In questa sezione è presentata una selezione dei donativi pervenuti al Museo dal 1865 ad oggi: dipinti, ceramiche e oggetti artistici
Icone e opere dal Medioevo al XIX secolo
Il Museo di Stato possiede una piccola ma significativa raccolta di icone bizantine, soprattutto adriatiche raffiguranti la Madonna con il Bambino, scene della Passione di Cristo, Sacre Conversazioni. Sono frutto di varie donazioni e di piccoli acquisti sul mercato antiquario, anche recenti: ma due provengono dal territorio, e precisamente dal monastero di Santa Chiara e dalla chiesa di Sant?Antimo in Borgo.
Sulle pareti figurano anche dipinti sacri del XVIII e XIX secolo provenienti dall'America Latina, donati dal sacerdote Raimondo Valli (1901).

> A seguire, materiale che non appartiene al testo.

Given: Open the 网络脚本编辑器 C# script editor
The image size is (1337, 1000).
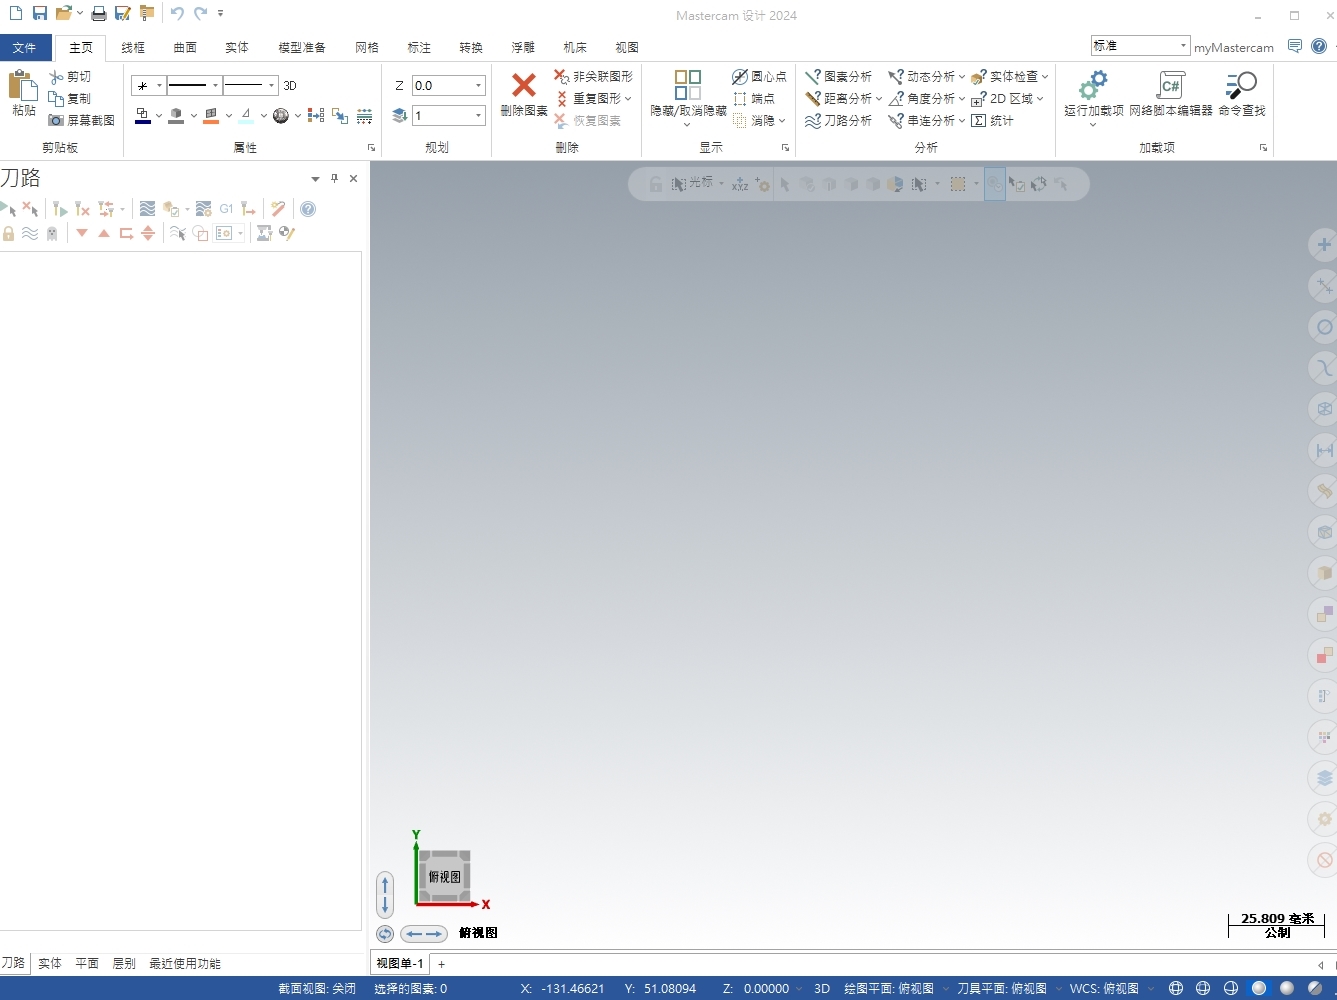Looking at the screenshot, I should (x=1170, y=85).
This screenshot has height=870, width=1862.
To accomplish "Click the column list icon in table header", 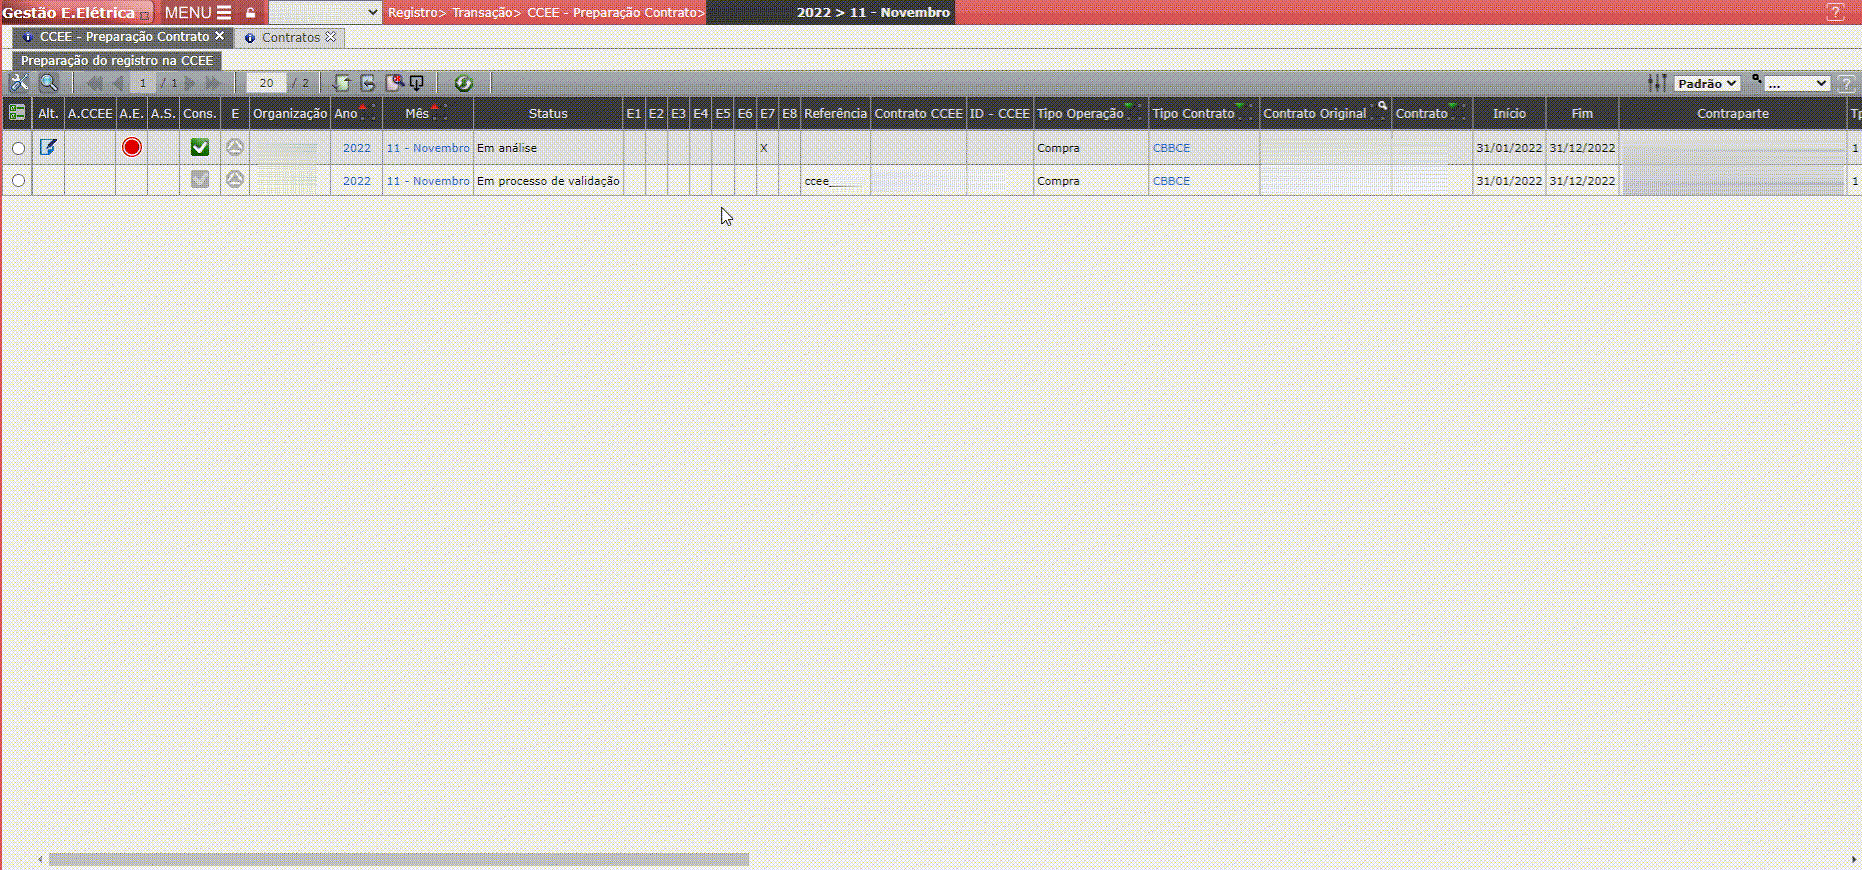I will (x=17, y=113).
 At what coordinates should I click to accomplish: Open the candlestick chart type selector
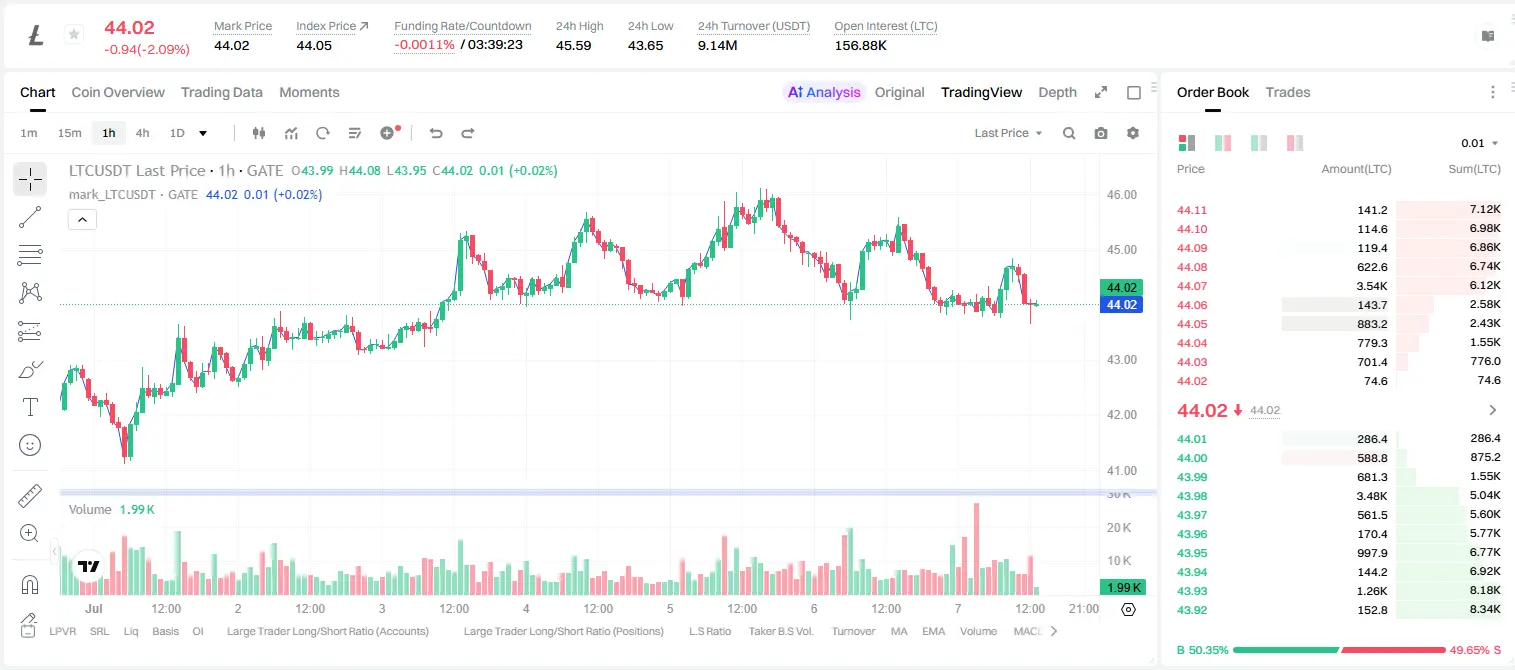click(x=259, y=133)
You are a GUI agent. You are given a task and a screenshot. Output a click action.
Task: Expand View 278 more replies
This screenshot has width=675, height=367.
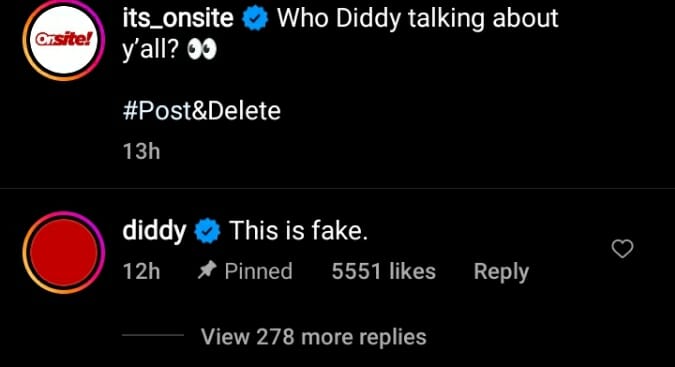click(x=314, y=336)
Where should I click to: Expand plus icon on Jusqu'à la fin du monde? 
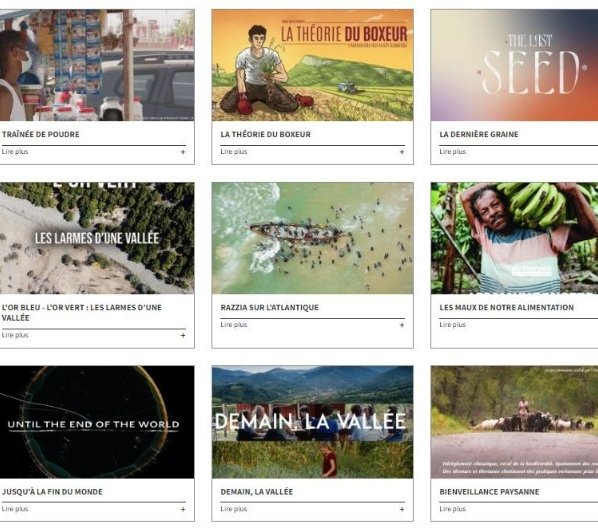tap(183, 509)
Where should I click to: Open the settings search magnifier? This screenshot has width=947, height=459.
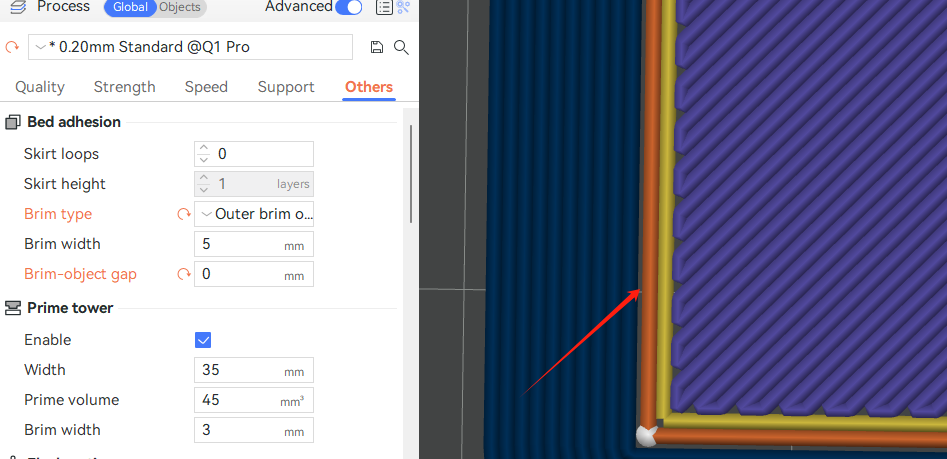tap(401, 47)
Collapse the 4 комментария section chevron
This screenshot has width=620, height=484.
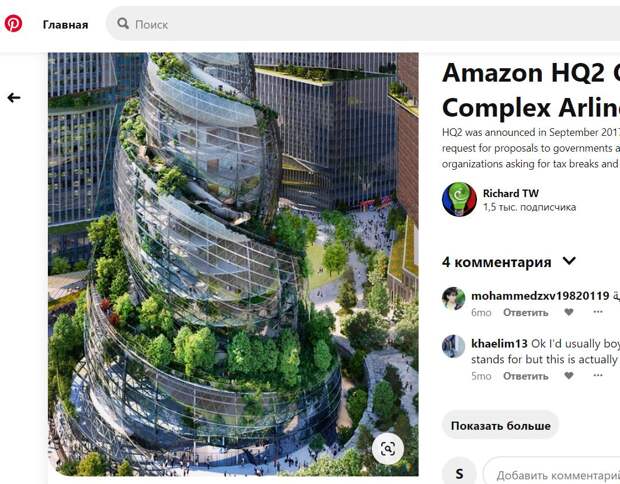point(569,261)
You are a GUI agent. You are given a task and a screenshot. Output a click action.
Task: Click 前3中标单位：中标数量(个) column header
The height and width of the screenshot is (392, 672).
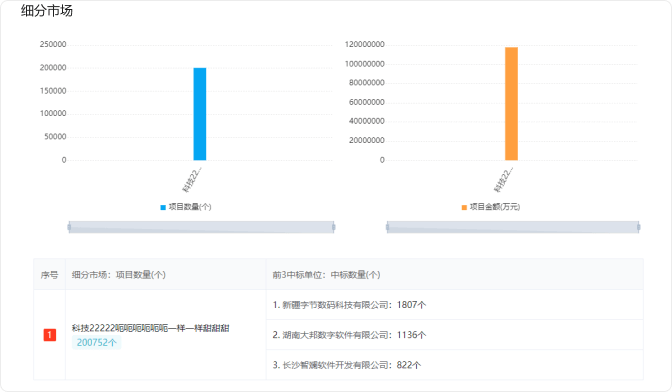coord(327,275)
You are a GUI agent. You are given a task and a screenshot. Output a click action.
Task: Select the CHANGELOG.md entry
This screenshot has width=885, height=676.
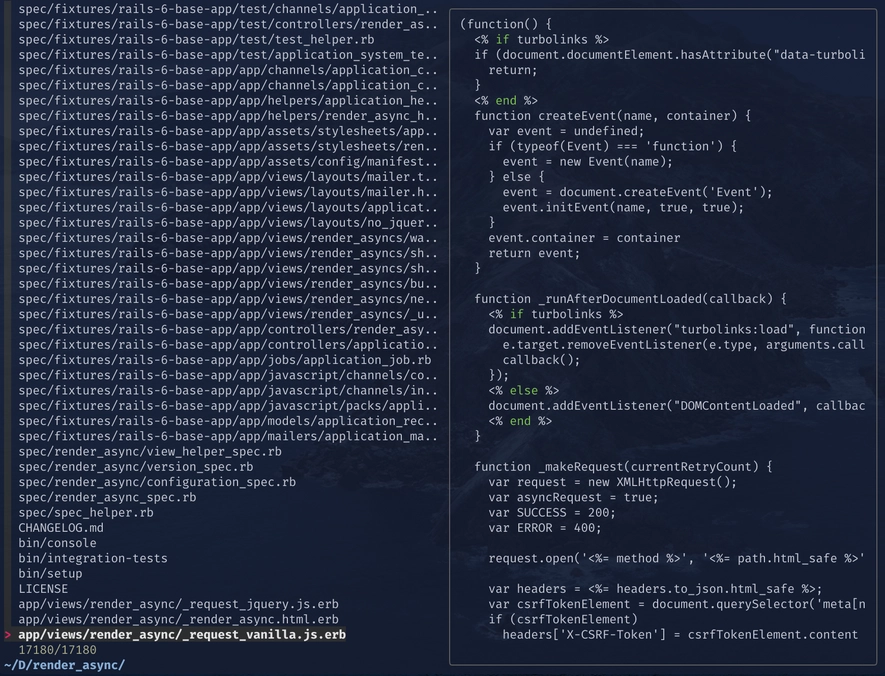click(x=60, y=528)
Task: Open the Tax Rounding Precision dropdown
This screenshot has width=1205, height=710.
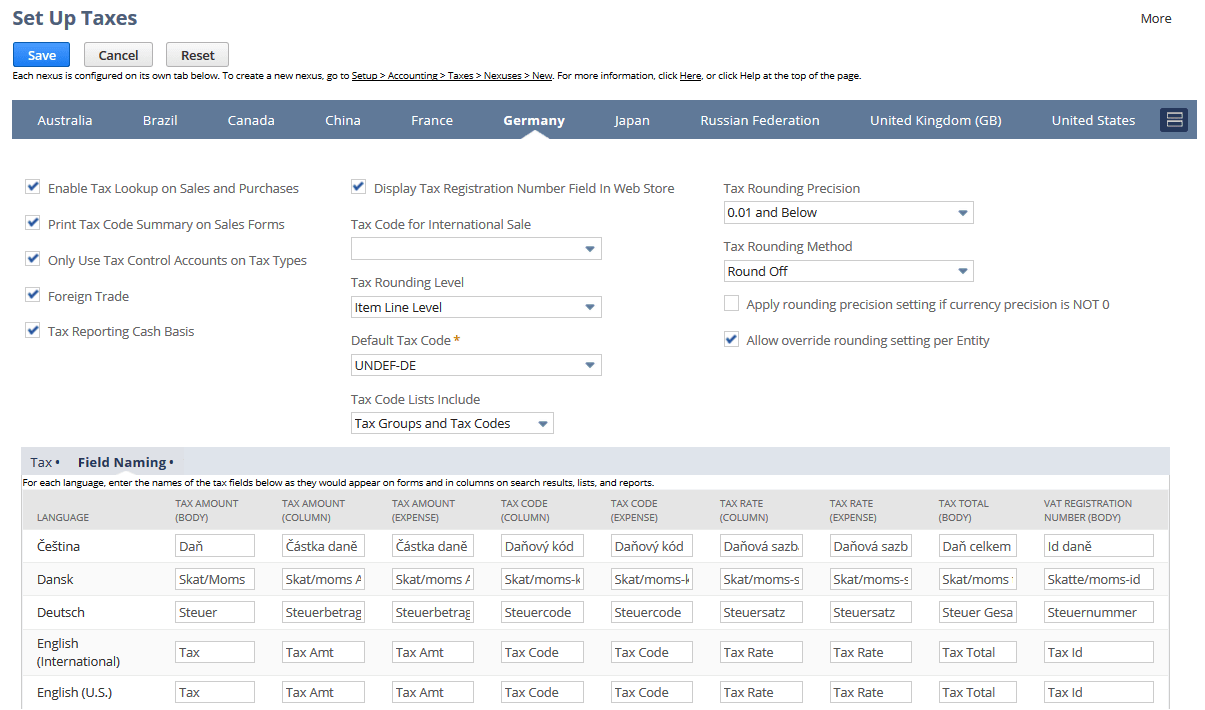Action: point(963,212)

Tra gli oggetti custoditi nelle vetrine si ammirano particolarmente una pisside e una cassetta-reliquiario di Limoges del XIII secolo, e una serie di ceramiche italiane di varie manifatture .
Ceramiche europee
Molte donazioni, in tempi diversi, hanno contribuito a formare la raccolta di maioliche del Museo, della quale per
ragioni di spazio sono esposti solo alcuni pezzi, databili fra il XVII e il XVIII secolo.
La donazione più consistente di ceramiche sembra essere stata quella del signor H. J. Reynaud di Marsiglia, che nel 1954 inviò 86 pezzi, quasi tutti francesi.
Fra gli esemplari più interessanti si segnalano le ceramiche prodotte nel XVIII secolo dalle fabbriche di Moustiers e di Marsiglia.
Dipinti e sculture
La sala è dominata da un grande Ritratto di gentiluomo (forse un Pepoli, bolognese) datato 1596, di Tiburzio Passerotti, uno degli ultimi dipinti importanti ricevuti in dono dal Museo di Stato (1958).
Ma di grande interesse sono anche le altre opere esposte, frutto di donazioni diverse giunte fra Otto e Novecento fra cui le tavole cinquecentesche, già attribuite al Ghirlandaio, raffiguranti una La Madonna con il Bambino e due angeli, e l'altra il San Sebastiano, e i dipinti che fanno parte delle molte donazioni del conte Carlo De Bruch (1865).
Notevoli sono anche i due rari dipinti su rame di Aniello Falcone e i due sportelli d'altarolo con un'Annunciazione peruginesca.